▶ Texto para análise
════════
A pesquisa revelou uma vulnerabilidade maior entre mulheres negras e mulheres das regiões Norte e Nordeste. Segundo o estudo, esse grupo tem maior dificuldade no acesso aos serviços de saúde, o que resulta em diagnósticos tardios com a doença já em estado avançado. O levantamento usa dados populacionais e registros de mais de 300 hospitais do país entre os anos de 2005 e 2019.
Para a médica da família, Dra. Tathiane Silva, o cenário da pesquisa resulta da herança escravagista do Brasil que, ao longo dos anos, perpetuou privilégios da população branca em detrimento da negra.
“Nossa sociedade utilizou do processo de escravização dos seres humanos oriundos de África permitindo que alguns privilégios fossem dados a pessoas brancas de origem europeia, assim foram se estruturando essas diferenças e até os dias de hoje elas são vistas. De que forma? Com o baixo nível socioeducacional, com um baixo nível socioeconômico, baixo acesso a bens, a habitação e saneamento básico”, explica.
Segundo a médica, o estudo evidencia as discrepâncias étnico-raciais e socioeconômicas que levam as mulheres negras ao diagnóstico tardio. “As mulheres negras são a base da nossa sociedade. São as que mais trabalham em serviços de subalternidade e as que menos recebem por esses serviços prestados. Isso contribui para que tenham baixo acesso ao nível educacional e dificulta o seu entendimento e acesso ao tratamento e prevenção de doenças”, afirma.
De acordo com Tathiane Silva, mulheres negras são as que trabalham mais horas e têm menos tempo para cuidar da sua saúde. Assim como são as mais afetadas por problemas de saúde e são maioria na mortalidade de várias doenças, entre elas o câncer de colo uterino.
Mortalidade: mulheres negras são as que mais morrem com câncer de colo do útero
Awo Yaa lembra que, há 7 anos, recebeu em seu consultório uma paciente negra, de 60 anos, que apresentava um sangramento uterino de coloração escura e com cheiro forte – sintomas da doença em estágio avançado – e não realizava o exame preventivo há mais de 20 anos.
════════
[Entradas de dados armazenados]

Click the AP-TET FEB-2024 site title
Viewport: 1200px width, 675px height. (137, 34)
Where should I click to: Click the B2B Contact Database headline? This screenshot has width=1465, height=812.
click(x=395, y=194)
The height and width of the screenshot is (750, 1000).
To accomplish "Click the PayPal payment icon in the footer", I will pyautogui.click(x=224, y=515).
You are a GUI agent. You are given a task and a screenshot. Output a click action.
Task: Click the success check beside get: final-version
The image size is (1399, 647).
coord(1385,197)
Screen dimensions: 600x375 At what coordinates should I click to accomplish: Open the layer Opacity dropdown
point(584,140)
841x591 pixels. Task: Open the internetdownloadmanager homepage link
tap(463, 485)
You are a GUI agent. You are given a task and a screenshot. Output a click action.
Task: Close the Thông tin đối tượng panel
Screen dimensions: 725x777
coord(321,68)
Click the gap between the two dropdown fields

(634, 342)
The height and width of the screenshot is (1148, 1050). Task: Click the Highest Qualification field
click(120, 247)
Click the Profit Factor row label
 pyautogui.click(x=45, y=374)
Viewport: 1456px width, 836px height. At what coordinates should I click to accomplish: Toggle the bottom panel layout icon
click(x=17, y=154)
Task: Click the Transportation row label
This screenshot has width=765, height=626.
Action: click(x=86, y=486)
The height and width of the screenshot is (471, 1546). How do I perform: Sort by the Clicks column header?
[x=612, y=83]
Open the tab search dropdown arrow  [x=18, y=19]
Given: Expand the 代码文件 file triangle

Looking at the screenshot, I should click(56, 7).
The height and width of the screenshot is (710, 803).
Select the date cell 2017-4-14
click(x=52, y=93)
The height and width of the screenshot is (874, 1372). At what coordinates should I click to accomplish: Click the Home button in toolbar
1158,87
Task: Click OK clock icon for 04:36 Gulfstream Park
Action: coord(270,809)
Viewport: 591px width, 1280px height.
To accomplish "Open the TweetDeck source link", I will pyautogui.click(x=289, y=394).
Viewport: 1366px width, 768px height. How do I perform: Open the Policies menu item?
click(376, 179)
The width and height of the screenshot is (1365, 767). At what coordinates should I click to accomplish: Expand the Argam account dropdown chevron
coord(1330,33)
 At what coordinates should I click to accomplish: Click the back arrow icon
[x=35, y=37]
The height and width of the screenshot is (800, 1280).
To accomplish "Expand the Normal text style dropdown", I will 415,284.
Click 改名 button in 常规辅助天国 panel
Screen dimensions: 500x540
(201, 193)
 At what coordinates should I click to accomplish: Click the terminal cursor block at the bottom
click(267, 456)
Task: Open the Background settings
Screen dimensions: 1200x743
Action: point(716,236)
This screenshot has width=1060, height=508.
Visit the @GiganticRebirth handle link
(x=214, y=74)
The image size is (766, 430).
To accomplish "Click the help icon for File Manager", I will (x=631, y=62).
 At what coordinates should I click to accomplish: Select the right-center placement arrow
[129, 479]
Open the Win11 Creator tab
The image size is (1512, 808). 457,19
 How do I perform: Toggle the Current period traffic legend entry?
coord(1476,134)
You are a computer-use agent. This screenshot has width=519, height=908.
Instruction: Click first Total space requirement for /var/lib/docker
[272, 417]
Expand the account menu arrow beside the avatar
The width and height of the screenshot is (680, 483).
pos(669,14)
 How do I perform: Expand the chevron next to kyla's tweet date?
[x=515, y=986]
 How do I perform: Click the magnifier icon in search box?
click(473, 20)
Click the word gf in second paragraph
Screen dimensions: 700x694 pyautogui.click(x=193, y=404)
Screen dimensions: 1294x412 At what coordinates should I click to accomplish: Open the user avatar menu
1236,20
════════
▶ Tarefa solicitada 1
De acordo com o estudo citado no texto sobre câncer de colo do útero, por que mulheres negras e mulheres das regiões Norte e Nordeste recebem diagnósticos tardios? Responda em até três frases.
▶ Tarefa solicitada 2
Continue o texto sobre câncer de colo do útero a partir do ponto em que ele termina.

▶ Resposta do exercício 1
Segundo o estudo, esse grupo tem maior dificuldade no acesso aos serviços de saúde. Por isso, o diagnóstico chega tarde, quando a doença já está em estado avançado.

▶ Resposta do exercício 2
“Era um câncer invasivo, que começou com uma lesão de colo do útero, mas se infiltrou e já estava com metástase em outros locais. Em menos de seis meses a paciente veio a óbito porque não tinha mais como fazer cirurgia. Ela realizou apenas um tratamento paliativo para dar um conforto e reduzir os sintomas”, conta a médica.
Apesar disso, a médica salienta que casos como esses podem ser evitados já que essa é uma doença causada por um vírus que pode ser detido tanto através de medidas de prevenção primária, como a vacinação contra o HPV, como por medidas de prevenção secundária, com exames de rastreamento. “É o caso do Papanicolau que pode detectar de forma precoce essas alterações para que o tratamento seja realizado da forma mais rápida possível e evite a progressão desse câncer”, conclui.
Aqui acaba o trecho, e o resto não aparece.